Share your dilemmas and get honest opinions from other Mumsnetters.

partner attempting to evict us

7 replies

Barcelona141 · 06/06/2019 20:55

My partner of eight years and I are going through an acrimonious split. He is an alcoholic and has manic depression which makes him volatile and unpredictable. His ex is not let him see his child and he is rather unpleasant with my children. Things were particularly bad recently and I have started to spend some nights in friends sofas as I dont feel safe around him. The problem is that the house is in his name, although I can prove that I have been contributing to the mortgage and he is now threatening to not let me back in. All our stuff is inside the house. I am desperate. Can he do that? all advice appreciated

OP posts:
MrsPinkCock · 06/06/2019 21:14

Yes, he can do that. It isn’t your house and you aren’t married Sad

Have you got relatives nearby?

TeacupDrama · 06/06/2019 21:16

he can't keep your stuff for sure he has to let you collect it and also he must take reasonable care of it
if he is really violent sometimes if you are very scared the police will come with you to enable you to collect yours and the kids stuff
however the claim on the house is much much trickier

thecatneuterer · 06/06/2019 21:18

As MrsPink said, yes I think he can legally do that as it's not your house and you aren't married. He can't keep your stuff though.

adaline · 06/06/2019 21:20

Yes, he can do that. It's not your house and you have no claim over it.

He will have to give you your stuff back, although you may have to go back with the police to stay safe.

UnicornBrexit · 06/06/2019 21:26

As others have said, if you aren't married, you have absolutely no claim to his property.

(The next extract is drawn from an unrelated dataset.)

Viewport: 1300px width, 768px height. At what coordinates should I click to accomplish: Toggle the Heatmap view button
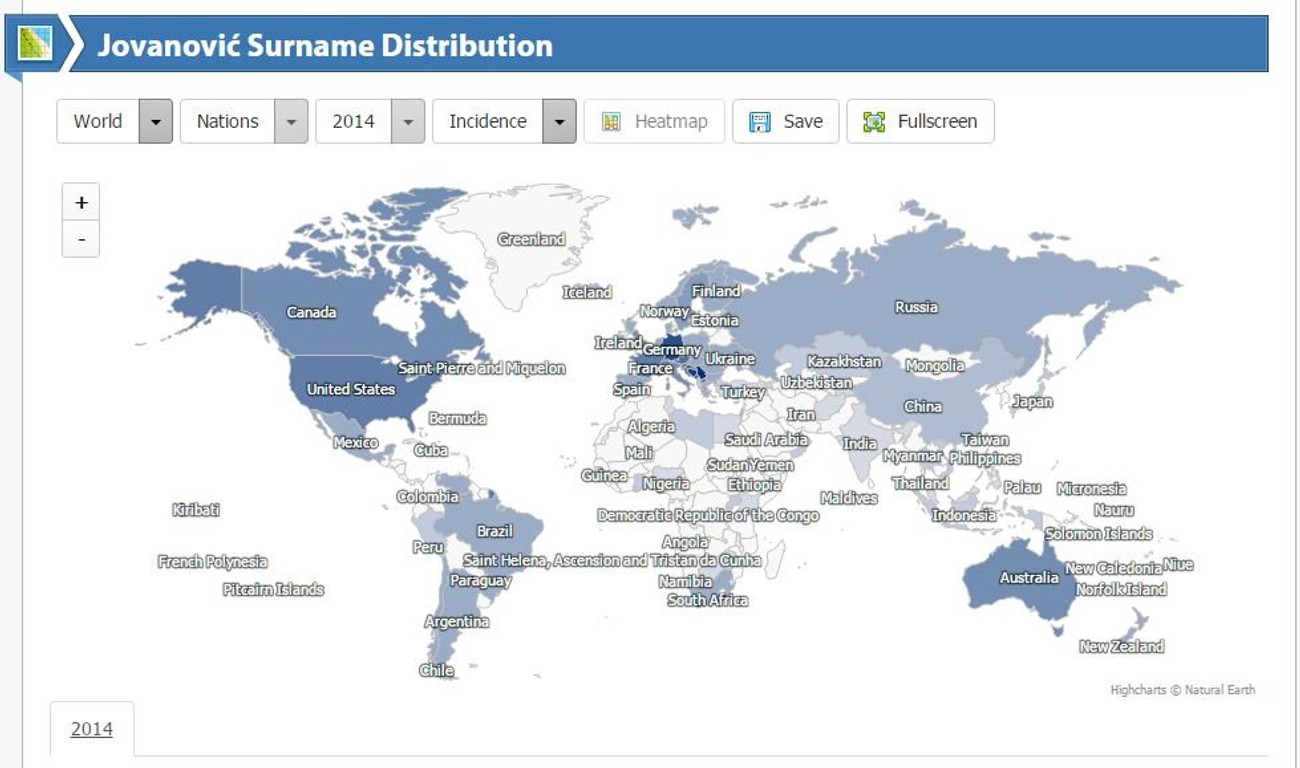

Your best bet is to get onto the council and declare your self homeless. Presumably as he treats you and the children so badly, you wont be going back

SnowyAlpsandPeaks · 06/06/2019 21:27

Yes he can. You will need to arrange a mutual time to pick up your things.

Mommmytobe19 · 06/06/2019 21:30

He might say he won’t let you back in but he will do but make sure you take the opportunity to take everything at that time. My ex was the same. Left 3 days before Xmas last year when he thought it was a good idea to kick my family’s Christmas gifts around the front room because I wouldn’t ‘get out of his house’ that I had been paying ALL the bills for for the previous 2 years.